By Pauline Kerr
The brutal murder of British MP, Sir David Amess in a suspected terrorist attack has raised questions around the world about the safety of political representatives.
By all accounts, Amess was “a man of the people” – approachable, interested in speaking with his constituents and representing them to the best of his ability. He was known for his work on behalf of young people with special educational needs, and campaigned against trophy hunting and fox hunting. He was described as a good, kind man, a family man, and a political representative who “got things done.”
The murder investigation was still in its early stages as of press time, but reading the various accounts provides a picture of an accused killer with probable ties to Islamic terrorism. It is unlikely the killer knew his victim personally; Amess was murdered not because of who he was, but because of his position. The fact he made it a habit of meeting directly with his constituents made it easy for the killer to get access to his victim.
There is a certain grim irony in the fact that a leader in a totalitarian regime where the public has no say in government would have been safer. Such a leader would not have been at a public place, meeting with ordinary constituents.

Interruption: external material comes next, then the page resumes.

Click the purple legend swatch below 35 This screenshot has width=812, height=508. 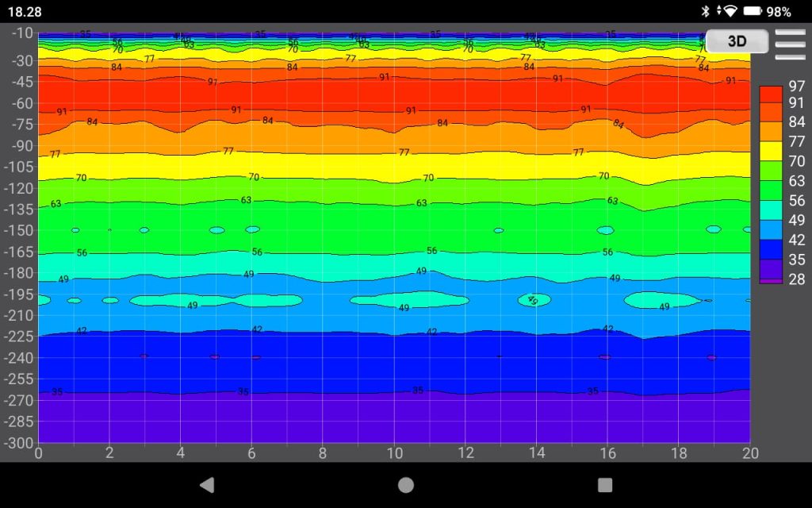(771, 270)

He would not have been out in public at all, at least, not without well-armed bodyguards, bullet-proof glass shields and metal detectors.

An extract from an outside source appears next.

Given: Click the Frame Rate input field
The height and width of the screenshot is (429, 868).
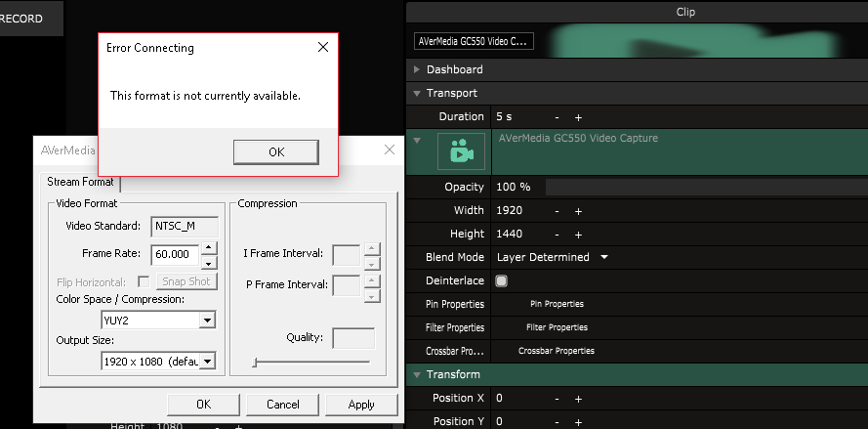Looking at the screenshot, I should click(x=175, y=253).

Moreover, in such a regime anyone even remotely suspected of being dangerous would have been behind bars or dead.
Because Britain is a democracy, where leaders govern according to the will of the people, a terrorist was able to stab and mortally wound an elected representative.
Around the time this tragedy occurred, elected representatives in this area were doing much the same thing as Amess – meeting with community members, with no police car in sight.
Literally anyone in this area can greet a member of provincial legislature or parliament, even a cabinet minister, one-on-one. In the days before COVID, the greeting would likely have included a handshake.
Despite Amess’ murder, that is unlikely to change. British politicians and their democratically elected counterparts here and elsewhere will continue to meet their constituents and hear what they – we – have to say.
Democracy is far from perfect. Winston Churchill has been quoted as saying “democracy is the worst form of government – except all the others that have been tried.”
One has to wonder what form of government would be preferred by a person who would slaughter someone like Amess. We can only pray we never find out.
A society in which government leaders cower in fear behind barricaded doors, and never meet with ordinary people, is not one we would want to be a part of.
If anything good can emerge from a tragedy like the death of Amess, let it be a renewed respect for political leaders like he was – people who take pride in being part of their communities, who meet with members of the public and who try to provide the best representation possible.
We have just had a federal election and are facing provincial and municipal elections. Bravo to the people who have stepped forward or who will do so in the coming months, to seek election.
It takes courage and commitment to seek public office, especially in challenging times like those in which we live. A global pandemic continues to wreak havoc, a housing crisis looms and climate change threatens many communities in ways too numerous to list.
The people we have just elected, and who we will soon elect, may not be perfect. Some of them will make mistakes. There will be decisions with which we disagree. We may even become angry enough not to vote for that person again.
As systems of government go, it may not be ideal but is impossible to imagine one that would give us better representation, more rights and a greater ability to give voice to our ideas.
No murderous act of violence will change that.